**Text extract**
━━━━━━━━━━━━━━━━

GV is the most amazing and coolest organization that I ever know. Nine years ago, as a Taiwanese nerdy blogger and media graduate student who complained mainstream media for their terrible representation of the world every day and got really frustrated. When I learned GV and what GV was doing it was like “this is it!”.
I started to translate GV into Chinese and literally made a GV copycat site in Chinese. Sure later the copycat site turned into a huge project called Lingua , but that was not because of me, it was because GV was willing to make it real. It is never easy for any NGO to adopt an idea came from some guy you don't know, but GV absorbed it and re-shape it much better in a very fast speed. I always remember the talk about how GV Chinese  works that I gave during our summit in Delhi  was terrible. I was not prepared, and my English presentation sucked. But everyone gave me a big applause when I left the stage, and they were eager to make their own language version of GV. GVers has been and still is my another family since then, maybe a better family than my original one I must say.
When I was the Lingua director in the core team, I was really naive and incompetent for this position. The tsunami of emails and cultural and interpersonal differences and my not so good English writing ability… I didn't stay long on the position. I still admired the lessons that I learned and felt grateful to other Translation Managers who joined and help during that time. I mean it. Because right now I am running my own online media startups(under 1 NPO and three companies), I have become a real professional manager and executive editor of my own business/online media. My day-to-day job is to lead my team and solve various of problems in a very fast pace. So, I at this moment, know how to do thing better.
However, I don't have time for GV anymore. GV in Chinese still has a great brand, but the performance and innovations are not catching up with other new online media in Taiwan. The media environment changes a lot and keeps on changing. I know GV in Chinese could be much much better and influential, and I know how, but I just don't have time. I have tons of ideas that I want to experiment on GV in Chinese, some of them were also talked about in previous and this summit, but I didn't implement it. I didn't make it real like years ago when GV made Lingua real.

━━━━━━━━━━━━━━━━

**Requirement 1**
Reproduce the stretch of the passage about GV from "I started to" through "I must say.".

[Entries for locating words and elements]

━━━━━━━━━━━━━━━━

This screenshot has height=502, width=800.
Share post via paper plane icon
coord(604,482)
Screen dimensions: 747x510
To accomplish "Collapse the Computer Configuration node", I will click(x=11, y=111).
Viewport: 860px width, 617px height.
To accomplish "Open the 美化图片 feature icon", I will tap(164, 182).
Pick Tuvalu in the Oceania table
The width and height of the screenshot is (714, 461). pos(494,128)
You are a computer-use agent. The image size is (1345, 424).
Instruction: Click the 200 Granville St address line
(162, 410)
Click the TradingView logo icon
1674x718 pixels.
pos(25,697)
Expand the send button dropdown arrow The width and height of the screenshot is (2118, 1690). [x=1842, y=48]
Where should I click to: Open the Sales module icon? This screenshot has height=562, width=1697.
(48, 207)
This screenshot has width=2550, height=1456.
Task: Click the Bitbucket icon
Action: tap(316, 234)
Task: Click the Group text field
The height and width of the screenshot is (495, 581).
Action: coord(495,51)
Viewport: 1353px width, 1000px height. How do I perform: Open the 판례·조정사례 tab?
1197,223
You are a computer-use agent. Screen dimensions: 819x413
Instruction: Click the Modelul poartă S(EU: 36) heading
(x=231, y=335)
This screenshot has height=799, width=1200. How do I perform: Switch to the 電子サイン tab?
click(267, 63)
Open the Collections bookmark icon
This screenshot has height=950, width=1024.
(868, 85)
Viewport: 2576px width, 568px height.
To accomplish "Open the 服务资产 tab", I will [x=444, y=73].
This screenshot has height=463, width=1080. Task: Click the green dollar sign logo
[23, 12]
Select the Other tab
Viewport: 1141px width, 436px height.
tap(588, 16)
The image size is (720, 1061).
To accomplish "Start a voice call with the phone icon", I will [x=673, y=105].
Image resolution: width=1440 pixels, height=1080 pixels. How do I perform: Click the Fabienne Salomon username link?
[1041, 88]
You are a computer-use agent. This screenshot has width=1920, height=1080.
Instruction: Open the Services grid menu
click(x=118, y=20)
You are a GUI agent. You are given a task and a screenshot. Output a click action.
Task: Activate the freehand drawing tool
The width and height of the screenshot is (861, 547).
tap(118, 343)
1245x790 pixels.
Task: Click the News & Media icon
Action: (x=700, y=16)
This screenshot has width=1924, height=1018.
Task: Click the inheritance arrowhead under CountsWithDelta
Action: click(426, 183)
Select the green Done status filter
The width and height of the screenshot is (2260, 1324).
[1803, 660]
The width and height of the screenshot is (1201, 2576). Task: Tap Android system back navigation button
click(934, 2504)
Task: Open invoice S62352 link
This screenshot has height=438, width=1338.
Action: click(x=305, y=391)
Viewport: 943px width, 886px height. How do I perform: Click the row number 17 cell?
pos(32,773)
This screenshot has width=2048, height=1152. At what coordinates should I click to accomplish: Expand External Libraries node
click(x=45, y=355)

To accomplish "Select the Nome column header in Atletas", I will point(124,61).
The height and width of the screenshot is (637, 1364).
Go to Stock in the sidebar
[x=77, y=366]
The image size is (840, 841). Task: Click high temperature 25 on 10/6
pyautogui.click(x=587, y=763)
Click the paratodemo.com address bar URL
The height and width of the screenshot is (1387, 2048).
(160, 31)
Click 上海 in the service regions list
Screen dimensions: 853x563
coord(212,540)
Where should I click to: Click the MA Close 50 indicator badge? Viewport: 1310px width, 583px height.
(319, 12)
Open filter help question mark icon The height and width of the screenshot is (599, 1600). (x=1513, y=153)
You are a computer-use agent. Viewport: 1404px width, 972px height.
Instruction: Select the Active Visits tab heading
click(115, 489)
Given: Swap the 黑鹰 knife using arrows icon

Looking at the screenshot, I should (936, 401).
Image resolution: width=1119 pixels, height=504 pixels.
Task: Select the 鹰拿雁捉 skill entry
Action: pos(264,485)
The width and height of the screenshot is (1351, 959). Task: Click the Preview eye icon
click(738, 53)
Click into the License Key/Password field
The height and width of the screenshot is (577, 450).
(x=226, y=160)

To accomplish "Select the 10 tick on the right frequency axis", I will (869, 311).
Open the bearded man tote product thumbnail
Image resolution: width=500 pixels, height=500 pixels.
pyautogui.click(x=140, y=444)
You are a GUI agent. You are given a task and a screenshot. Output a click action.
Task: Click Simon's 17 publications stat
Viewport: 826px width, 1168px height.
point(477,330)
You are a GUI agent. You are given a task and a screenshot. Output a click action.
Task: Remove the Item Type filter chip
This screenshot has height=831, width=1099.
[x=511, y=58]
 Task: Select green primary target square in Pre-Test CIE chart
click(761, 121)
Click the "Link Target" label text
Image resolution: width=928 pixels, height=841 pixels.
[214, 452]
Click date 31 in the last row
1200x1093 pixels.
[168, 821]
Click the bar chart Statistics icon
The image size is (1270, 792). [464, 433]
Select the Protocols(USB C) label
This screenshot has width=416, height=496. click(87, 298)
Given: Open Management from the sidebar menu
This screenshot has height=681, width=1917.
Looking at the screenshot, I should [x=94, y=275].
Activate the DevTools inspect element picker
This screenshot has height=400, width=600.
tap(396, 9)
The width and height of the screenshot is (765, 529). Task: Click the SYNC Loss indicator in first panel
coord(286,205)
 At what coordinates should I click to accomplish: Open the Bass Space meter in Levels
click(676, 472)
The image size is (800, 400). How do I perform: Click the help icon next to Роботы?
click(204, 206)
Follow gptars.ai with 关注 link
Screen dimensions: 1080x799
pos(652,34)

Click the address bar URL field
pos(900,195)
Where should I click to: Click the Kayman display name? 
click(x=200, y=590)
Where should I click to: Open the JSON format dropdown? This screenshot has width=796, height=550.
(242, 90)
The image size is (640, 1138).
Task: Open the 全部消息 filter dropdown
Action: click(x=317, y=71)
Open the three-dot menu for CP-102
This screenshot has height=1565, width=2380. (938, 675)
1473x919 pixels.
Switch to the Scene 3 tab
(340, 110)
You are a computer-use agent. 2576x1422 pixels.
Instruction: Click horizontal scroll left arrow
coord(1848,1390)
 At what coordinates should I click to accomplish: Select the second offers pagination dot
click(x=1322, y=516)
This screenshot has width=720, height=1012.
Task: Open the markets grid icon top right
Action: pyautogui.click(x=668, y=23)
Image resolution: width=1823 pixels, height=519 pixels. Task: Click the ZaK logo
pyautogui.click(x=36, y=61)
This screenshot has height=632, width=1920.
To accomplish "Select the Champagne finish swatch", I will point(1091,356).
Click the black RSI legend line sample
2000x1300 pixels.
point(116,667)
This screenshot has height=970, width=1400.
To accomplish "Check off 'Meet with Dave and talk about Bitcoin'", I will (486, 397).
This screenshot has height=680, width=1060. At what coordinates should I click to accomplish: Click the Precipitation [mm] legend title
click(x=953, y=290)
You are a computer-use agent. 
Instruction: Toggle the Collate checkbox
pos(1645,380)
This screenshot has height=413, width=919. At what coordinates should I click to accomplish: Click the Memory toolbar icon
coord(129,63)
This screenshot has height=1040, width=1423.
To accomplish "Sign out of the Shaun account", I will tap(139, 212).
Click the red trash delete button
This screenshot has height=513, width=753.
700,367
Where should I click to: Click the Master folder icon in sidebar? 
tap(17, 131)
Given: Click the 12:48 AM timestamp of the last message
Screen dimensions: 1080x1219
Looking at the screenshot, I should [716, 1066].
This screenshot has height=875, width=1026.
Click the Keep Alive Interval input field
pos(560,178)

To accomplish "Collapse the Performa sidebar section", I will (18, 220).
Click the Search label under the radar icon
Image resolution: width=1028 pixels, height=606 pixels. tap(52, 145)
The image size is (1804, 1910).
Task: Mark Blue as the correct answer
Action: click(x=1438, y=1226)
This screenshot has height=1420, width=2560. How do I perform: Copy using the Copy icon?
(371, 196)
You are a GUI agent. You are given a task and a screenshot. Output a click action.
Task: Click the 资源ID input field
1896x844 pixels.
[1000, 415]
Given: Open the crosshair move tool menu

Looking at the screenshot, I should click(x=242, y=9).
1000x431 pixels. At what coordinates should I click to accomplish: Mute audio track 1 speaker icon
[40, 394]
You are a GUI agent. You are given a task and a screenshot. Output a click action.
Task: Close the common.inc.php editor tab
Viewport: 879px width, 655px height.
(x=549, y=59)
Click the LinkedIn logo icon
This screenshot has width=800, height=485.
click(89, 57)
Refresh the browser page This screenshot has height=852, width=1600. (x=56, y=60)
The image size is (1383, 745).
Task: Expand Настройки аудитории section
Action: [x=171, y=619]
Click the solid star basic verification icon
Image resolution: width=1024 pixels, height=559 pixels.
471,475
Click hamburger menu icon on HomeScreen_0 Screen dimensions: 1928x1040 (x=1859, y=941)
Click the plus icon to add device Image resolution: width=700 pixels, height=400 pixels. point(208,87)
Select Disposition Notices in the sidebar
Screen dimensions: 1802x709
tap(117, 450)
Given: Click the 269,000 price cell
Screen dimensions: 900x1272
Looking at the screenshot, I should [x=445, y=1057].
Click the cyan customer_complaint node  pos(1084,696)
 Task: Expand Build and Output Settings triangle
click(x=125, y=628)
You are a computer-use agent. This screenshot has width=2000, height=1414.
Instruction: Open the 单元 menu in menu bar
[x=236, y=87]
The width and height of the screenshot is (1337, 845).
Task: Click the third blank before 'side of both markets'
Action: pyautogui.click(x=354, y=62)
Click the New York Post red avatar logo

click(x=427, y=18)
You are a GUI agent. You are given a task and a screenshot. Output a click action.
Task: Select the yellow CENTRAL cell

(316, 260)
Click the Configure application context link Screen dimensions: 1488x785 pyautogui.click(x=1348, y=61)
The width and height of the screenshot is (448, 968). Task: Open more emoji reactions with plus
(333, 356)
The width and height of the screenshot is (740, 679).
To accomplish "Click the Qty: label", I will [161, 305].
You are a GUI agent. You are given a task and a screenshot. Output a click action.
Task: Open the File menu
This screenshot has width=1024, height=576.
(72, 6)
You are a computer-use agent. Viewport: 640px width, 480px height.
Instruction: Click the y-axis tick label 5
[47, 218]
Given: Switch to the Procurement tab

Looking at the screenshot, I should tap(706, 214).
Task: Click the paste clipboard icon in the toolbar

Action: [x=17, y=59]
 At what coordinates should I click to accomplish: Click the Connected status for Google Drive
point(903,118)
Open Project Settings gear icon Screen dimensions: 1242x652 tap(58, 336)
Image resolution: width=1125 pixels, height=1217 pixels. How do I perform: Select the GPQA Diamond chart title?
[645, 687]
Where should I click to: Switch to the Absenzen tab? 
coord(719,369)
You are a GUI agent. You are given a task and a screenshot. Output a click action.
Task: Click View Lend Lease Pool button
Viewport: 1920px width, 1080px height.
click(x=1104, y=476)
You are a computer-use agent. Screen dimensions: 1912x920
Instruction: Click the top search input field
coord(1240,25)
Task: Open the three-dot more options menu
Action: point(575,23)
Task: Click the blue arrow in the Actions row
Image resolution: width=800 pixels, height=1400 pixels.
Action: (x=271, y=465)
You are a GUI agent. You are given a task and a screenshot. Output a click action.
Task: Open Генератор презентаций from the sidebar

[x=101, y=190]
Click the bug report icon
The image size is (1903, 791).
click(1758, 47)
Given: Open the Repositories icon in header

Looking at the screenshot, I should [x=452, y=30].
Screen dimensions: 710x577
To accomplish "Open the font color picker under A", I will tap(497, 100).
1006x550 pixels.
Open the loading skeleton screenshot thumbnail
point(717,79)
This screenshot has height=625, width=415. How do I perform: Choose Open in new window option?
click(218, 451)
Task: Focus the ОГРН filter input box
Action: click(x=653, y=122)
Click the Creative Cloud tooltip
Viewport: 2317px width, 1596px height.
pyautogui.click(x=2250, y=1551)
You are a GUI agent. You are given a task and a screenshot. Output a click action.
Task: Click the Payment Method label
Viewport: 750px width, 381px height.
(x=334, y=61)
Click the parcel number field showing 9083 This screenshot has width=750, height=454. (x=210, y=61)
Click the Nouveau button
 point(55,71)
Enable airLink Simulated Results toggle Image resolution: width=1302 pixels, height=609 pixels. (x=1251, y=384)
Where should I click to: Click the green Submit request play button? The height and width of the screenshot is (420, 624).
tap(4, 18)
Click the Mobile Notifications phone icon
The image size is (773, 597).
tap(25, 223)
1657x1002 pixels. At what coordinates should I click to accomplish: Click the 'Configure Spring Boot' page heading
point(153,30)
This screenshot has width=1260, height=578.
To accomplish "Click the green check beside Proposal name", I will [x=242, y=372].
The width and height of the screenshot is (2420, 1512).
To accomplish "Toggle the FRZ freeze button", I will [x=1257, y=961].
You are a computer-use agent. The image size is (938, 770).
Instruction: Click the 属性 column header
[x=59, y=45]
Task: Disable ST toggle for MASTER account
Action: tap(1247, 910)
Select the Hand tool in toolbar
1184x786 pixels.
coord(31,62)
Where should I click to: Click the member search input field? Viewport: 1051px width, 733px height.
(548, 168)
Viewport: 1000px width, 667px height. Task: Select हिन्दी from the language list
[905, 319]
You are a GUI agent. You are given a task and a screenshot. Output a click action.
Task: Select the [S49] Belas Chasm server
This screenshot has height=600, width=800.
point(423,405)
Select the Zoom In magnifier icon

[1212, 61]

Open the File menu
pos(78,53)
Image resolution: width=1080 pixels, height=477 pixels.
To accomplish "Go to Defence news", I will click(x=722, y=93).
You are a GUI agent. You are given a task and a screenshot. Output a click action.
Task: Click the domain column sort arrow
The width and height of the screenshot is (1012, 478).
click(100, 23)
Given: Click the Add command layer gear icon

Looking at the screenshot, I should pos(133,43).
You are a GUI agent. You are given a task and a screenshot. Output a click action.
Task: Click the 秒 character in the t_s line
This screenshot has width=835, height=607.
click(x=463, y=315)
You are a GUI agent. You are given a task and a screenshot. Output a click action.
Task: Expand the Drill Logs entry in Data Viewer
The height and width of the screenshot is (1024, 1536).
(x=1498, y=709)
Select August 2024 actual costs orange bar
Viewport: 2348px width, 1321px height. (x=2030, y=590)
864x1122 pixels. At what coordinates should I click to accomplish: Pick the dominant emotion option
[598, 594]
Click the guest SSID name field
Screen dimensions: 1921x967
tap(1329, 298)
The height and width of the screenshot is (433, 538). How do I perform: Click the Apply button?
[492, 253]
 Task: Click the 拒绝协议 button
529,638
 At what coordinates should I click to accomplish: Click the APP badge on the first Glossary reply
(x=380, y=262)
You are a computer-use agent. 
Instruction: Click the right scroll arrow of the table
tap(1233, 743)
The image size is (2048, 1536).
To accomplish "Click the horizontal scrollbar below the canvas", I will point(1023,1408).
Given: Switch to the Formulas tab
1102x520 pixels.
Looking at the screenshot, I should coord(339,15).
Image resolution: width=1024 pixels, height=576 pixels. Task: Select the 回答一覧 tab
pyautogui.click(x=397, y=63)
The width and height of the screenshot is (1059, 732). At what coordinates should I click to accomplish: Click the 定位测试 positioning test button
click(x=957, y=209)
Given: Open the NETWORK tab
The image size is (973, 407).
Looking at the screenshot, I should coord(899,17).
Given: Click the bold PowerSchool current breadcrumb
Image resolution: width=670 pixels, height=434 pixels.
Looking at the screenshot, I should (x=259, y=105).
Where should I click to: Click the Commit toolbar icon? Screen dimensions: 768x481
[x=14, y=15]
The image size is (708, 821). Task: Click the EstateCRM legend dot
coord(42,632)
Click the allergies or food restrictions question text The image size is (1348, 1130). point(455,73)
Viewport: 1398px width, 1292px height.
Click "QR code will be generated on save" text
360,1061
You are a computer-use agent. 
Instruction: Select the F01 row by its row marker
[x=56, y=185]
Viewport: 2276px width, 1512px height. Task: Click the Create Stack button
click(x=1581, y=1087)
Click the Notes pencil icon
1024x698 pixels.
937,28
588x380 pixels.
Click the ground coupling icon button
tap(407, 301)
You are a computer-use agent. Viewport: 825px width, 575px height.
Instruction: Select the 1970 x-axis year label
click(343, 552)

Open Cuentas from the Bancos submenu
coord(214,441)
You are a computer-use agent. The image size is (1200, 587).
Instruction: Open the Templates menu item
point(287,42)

━━━━━━━━━━━━━━━━

**Requirement 2**
In the entries, take the stretch from the line containing "This screenshot has height=413, width=919." through the line containing "will (18, 220)." and write it out with "icon" swapped for "symbol", leaving everything else unchanged. Return only those lines.

**Final answer 1**
I started to translate GV into Chinese and literally made a GV copycat site in Chinese. Sure later the copycat site turned into a huge project called Lingua , but that was not because of me, it was because GV was willing to make it real. It is never easy for any NGO to adopt an idea came from some guy you don't know, but GV absorbed it and re-shape it much better in a very fast speed. I always remember the talk about how GV Chinese  works that I gave during our summit in Delhi  was terrible. I was not prepared, and my English presentation sucked. But everyone gave me a big applause when I left the stage, and they were eager to make their own language version of GV. GVers has been and still is my another family since then, maybe a better family than my original one I must say.

**Final answer 2**
This screenshot has height=413, width=919. At what coordinates should I click to accomplish: Click the Memory toolbar symbol
coord(129,63)
This screenshot has height=1040, width=1423.
To accomplish "Sign out of the Shaun account", I will tap(139, 212).
Click the red trash delete button
This screenshot has height=513, width=753.
700,367
Where should I click to: Click the Master folder symbol in sidebar? 
tap(17, 131)
Given: Click the 12:48 AM timestamp of the last message
Screen dimensions: 1080x1219
Looking at the screenshot, I should [716, 1066].
This screenshot has height=875, width=1026.
Click the Keep Alive Interval input field
pos(560,178)

To accomplish "Collapse the Performa sidebar section", I will (18, 220).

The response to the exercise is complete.